Biodegradable Zn–3Cu and Zn–3Cu–0.2Ti alloys with ultrahigh ductility and antibacterial ability for orthopedic applications

Abstract

Zinc (Zn) and its alloys have been proposed as biodegradable implant materials due to their unique combination of biodegradability, biocompatibility, and biofunctionality. However, the insufficient mechanical properties of pure Zn greatly limit its clinical application. Here, we report on the microstructure, mechanical properties, friction and wear behavior, corrosion and degradation properties, hemocompatibility, and cytocompatibility of Zn–3Cu and Zn–3Cu–0.2Ti alloys under three different conditions of as-cast (AC), hot-rolling (HR), and hot-rolling plus cold-rolling (HR + CR).

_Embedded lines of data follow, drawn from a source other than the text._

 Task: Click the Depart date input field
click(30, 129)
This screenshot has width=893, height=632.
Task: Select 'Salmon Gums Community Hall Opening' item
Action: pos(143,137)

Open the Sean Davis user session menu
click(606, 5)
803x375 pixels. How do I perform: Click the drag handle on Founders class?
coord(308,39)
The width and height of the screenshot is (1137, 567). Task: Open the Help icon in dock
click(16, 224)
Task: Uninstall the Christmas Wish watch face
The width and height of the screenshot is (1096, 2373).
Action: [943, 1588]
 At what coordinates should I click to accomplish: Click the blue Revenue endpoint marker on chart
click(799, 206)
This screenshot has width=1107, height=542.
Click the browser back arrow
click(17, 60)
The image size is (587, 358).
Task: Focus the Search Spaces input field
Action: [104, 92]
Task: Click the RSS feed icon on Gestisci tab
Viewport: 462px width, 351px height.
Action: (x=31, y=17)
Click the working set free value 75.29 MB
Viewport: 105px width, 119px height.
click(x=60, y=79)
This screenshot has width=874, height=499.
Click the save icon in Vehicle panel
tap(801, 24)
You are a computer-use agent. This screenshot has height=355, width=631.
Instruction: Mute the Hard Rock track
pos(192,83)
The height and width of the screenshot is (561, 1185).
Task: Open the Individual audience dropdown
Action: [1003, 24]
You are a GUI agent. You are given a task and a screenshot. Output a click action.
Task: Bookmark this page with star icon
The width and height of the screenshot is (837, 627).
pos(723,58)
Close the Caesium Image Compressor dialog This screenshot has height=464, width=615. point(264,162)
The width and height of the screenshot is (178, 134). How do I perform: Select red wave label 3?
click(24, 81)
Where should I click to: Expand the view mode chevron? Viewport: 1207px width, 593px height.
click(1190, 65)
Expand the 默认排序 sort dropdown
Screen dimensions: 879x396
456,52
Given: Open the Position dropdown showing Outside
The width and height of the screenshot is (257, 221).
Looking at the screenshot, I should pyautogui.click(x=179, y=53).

The HR + CR Zn–3Cu–0.2Ti exhibited the best set of comprehensive properties among all the alloy samples, with yield strength of 211.0 MPa, ultimate strength of 271.1 MPa, and elongation of 72.1 %. Immersion tests of the Zn–3Cu and Zn–3Cu–0.2Ti alloys in Hanks’ solution for 3 months indicated that the AC samples showed the lowest degradation rate, followed by the HR samples, and then the HR + CR samples, while the HR + CR Zn–3Cu exhibited the highest degradation rate of 23.9 μm/a. Friction and wear testing of the Zn–3Cu and Zn–3Cu–0.2Ti alloys in Hanks’ solution indicated that the AC samples showed the highest wear resistance, followed by the HR samples, and then the HR + CR samples, while the AC Zn–3Cu–0.2Ti showed the highest wear resistance. The diluted extracts of HR + CR Zn–3Cu and Zn–3Cu–0.2Ti at a concentration of ≤25 % exhibited non-cytotoxicity. Furthermore, both the HR + CR Zn–3Cu and Zn–3Cu–0.2Ti exhibited effective antibacterial properties against S. aureus.